In future, a US president could consider economic sanctions, cyber-retaliation or a military strike if key US computer systems were attacked, officials have said recently.
The planning was given added urgency by a cyber-attack last month on the defence contractor, Lockheed Martin.
A new report from the Pentagon is due out in a matter of weeks.
Via tip from Pine View Farm, where it is drily noted:
This is a gross over-reaction to making a little-visited website unavailable for a few hours.
Or condensed, as I told SecurityNewsDaily a couple weeks ago re this brewing matter:
“You can frame or phrase it in a different way — the aim [is] to create the impression, through ambiguity, that the U.S. will resort to unreasonably scary escalation if someone who actually controls the levers decides in favor of it … “The U.S. always reserves the right to overdo things. That’s the legacy of the last 10 years,” Smith said. “And to the world at large, it’s viewed as a nation that sees every potential problem as a nail to be hit with the hammer of the military and/or security contractors.”
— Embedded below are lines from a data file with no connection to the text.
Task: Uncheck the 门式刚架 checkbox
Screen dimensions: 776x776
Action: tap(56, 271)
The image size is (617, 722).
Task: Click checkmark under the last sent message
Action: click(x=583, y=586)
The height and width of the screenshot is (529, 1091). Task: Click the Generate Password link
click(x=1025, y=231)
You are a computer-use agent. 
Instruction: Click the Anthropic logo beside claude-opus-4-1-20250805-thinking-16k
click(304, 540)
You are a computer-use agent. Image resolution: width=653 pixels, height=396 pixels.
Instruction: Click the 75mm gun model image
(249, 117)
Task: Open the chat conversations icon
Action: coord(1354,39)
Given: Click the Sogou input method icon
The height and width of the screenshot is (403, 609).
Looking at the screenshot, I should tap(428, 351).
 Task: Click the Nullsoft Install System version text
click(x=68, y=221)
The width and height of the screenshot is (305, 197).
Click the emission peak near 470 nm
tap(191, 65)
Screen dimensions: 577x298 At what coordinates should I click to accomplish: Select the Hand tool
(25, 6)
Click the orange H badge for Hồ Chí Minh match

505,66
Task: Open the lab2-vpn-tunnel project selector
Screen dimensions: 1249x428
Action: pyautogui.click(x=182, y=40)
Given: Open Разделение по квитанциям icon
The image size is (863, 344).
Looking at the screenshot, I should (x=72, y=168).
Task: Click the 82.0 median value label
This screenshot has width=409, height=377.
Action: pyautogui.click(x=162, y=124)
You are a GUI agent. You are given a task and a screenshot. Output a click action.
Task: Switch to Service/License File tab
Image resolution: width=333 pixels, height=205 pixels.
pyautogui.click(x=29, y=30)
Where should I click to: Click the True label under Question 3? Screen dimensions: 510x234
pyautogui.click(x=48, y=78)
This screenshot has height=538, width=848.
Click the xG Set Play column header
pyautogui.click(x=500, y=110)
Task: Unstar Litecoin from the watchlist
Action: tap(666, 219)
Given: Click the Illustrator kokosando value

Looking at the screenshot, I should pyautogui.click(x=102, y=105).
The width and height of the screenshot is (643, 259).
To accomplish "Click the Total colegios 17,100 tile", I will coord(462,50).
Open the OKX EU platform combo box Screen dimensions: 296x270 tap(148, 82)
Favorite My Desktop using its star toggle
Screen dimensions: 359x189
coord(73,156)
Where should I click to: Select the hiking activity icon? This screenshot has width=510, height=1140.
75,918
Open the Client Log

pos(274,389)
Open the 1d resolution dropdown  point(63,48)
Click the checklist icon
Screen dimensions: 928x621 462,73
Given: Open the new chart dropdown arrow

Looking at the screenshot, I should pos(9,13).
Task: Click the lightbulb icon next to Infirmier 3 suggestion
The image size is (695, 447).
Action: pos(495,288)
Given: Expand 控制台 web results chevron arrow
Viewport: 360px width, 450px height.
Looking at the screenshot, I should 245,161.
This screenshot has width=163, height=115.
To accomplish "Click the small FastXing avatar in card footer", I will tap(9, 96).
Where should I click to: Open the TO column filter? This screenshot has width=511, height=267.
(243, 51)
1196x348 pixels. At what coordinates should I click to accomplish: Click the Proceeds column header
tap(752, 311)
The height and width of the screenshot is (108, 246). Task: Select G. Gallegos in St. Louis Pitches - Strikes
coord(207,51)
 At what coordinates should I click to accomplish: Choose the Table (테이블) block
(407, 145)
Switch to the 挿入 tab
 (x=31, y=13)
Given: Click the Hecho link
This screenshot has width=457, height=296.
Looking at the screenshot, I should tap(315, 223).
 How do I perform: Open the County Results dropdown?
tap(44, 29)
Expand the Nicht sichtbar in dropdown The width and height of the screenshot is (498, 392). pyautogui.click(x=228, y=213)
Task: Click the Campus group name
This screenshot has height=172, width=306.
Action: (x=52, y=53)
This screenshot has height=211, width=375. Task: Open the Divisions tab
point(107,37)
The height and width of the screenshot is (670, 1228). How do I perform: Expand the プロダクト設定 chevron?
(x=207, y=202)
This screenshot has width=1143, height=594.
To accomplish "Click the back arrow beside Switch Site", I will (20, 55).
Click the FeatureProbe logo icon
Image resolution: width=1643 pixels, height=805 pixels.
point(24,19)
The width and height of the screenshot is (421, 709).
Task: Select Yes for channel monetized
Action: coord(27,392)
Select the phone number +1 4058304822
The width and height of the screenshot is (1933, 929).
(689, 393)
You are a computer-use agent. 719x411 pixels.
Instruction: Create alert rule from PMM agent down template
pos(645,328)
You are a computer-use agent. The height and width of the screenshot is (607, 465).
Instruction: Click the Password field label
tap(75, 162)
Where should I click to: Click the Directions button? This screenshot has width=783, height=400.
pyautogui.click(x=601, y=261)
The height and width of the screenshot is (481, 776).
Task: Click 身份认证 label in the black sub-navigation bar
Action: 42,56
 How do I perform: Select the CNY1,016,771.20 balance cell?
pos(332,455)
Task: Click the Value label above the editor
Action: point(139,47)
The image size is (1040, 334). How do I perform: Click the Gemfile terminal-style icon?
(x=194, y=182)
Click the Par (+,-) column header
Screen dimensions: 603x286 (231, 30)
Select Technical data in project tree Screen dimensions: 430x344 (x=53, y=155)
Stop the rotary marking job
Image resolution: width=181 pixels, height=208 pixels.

So could Smith think of any possible cyberattack that would warrant military response? Blacking out the entire Eastern Seaboard? Opening the floodgates on the Hoover Dam?
“I’m not really in the business of making predictions, particularly here. Too many variables, and the intelligence on such matters is always fuzzy,” Smith replied. “I’m going with a conservative ‘no.'”
We’re not going to be seeing the opening of the floodgates of the Hoover Dam in our lifetimes. Or the former.
Chuck said,
June 1, 2011 at 8:25 am
Obviously, just another pretense for war.
I am perpetually amazed how, that on every Memorial Day, there appears not on op-ed pointing out that most of the wars of the last century that the US has engaged in have not been defensive in nature. Those same wars cost many thousands of lives and no Chief Executive is ever held to be responsible for them.
The president’s duties on that day seem to extend to making a speech, laying a wreath and then going golfing.
Until we begin assigning blame for fruitless and wasteful military exploits, we appear to be condemned to repeating them, over and over…
George Smith said,
June 1, 2011 at 9:14 am
Just had a telephone call from some reporter doing a story on this thing. It’s maddening that there are those who actually believe that if the US government says a military response leading to war is proportional to something that has occurred in or through cyberspace, this is the new state of normal.